[STUDY TEXT Boundary: Start]
Hill Street Blues awards and nominations
- Award: Wins / Nominations

Totals
- Wins: 55
- Nominations: 162

= List of awards and nominations received by Hill Street Blues =

Hill Street Blues is an American drama series that aired on NBC from January 15, 1981 until May 12, 1987. It was nominated for a variety of different awards and holds several notable all-time records. It was nominated for the most Primetime Emmy Award for Outstanding Supporting Actor in a Drama Series (16) and Primetime Emmy Award for Outstanding Supporting Actress in a Drama Series (13), and won the most Primetime Emmy Award for Outstanding Drama Series (4) as well as most combined Outstanding Drama Series, Primetime Emmy for Drama Writing, and Primetime Emmy for Drama Directing (10). In addition to these all-time records, it holds the record for single season regular cast (Drama Lead Actor, Drama Supporting Actor, Drama Lead Actress, and Drama Supporting Actress) acting nominations (9), as well as being the only series to sweep all five nominations in the Primetime Emmy Award for Outstanding Supporting Actor in a Drama Series in a single year. At the 35th Primetime Emmy Awards, it became the first of just two shows ever (NYPD Blue, 46th Primetime Emmy Awards) to sweep all five nominations for Primetime Emmy for Drama Writing.

Its pilot episode, "Hill Street Station," was the only episode in television history to win both Primetime Emmy Award for Outstanding Directing for a Drama Series and Directors Guild of America Award for Outstanding Directing – Drama Series, as well as both Primetime Emmy Award for Outstanding Writing for a Drama Series and Writers Guild of America Award for Television: Episodic Drama.

At the 33rd Primetime Emmy Awards in 1981, Season 1 earned a record-setting total for a weekly series of 21 Primetime Emmy Award nominations, which was not surpassed until NYPD Blue earned 26 in 1994 with its first season. Hill Street Blues set the record for most Emmy wins by a series' first season with eight, later matched by NYPD Blue, ER (in 1995), and finally surpassed by The West Wing (in 2000) with nine (also setting the record for any season). The West Wing, L.A. Law, and Mad Men share the record of four Outstanding Drama Series wins with Hill Street Blues. Nine regular cast Emmy nominations is a record also shared with The West Wing and L.A. Law.
[STUDY TEXT Boundary: End]
[DATA BLOCK Boundary: Start]
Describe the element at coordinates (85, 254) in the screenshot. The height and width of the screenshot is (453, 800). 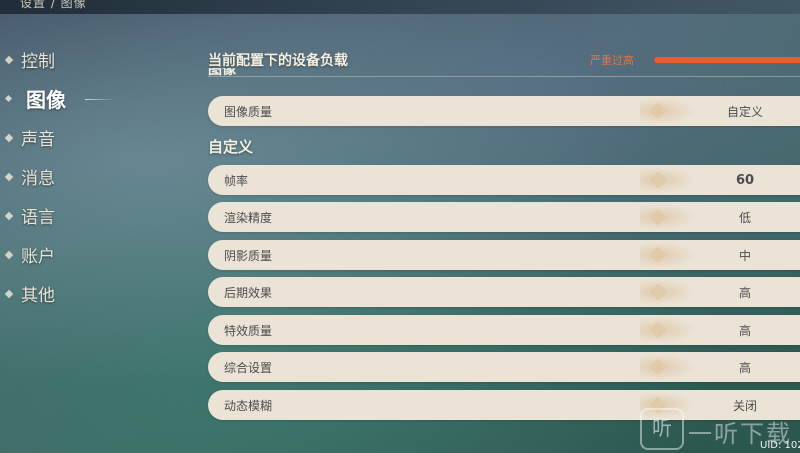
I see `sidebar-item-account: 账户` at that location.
[DATA BLOCK Boundary: End]
▸ **WHAT THIS EXERCISE ASKS**
(a) Answer these questions from the Hill Street Blues awards text:
(i) On which network did the series air?
(ii) What was the title of the pilot episode?
(iii) How many Primetime Emmy nominations did Season 1 earn at the 33rd Primetime Emmy Awards?
(b) Write out the passage of the Hill Street Blues awards text starting at "At the 33rd" and ending at "and L.A. Law.".
The data above has no connection to the Hill Street Blues awards text.

▸ **ANSWERS FOR THIS EXERCISE**
(a)
(i) NBC
(ii) "Hill Street Station"
(iii) 21

(b)
At the 33rd Primetime Emmy Awards in 1981, Season 1 earned a record-setting total for a weekly series of 21 Primetime Emmy Award nominations, which was not surpassed until NYPD Blue earned 26 in 1994 with its first season. Hill Street Blues set the record for most Emmy wins by a series' first season with eight, later matched by NYPD Blue, ER (in 1995), and finally surpassed by The West Wing (in 2000) with nine (also setting the record for any season). The West Wing, L.A. Law, and Mad Men share the record of four Outstanding Drama Series wins with Hill Street Blues. Nine regular cast Emmy nominations is a record also shared with The West Wing and L.A. Law.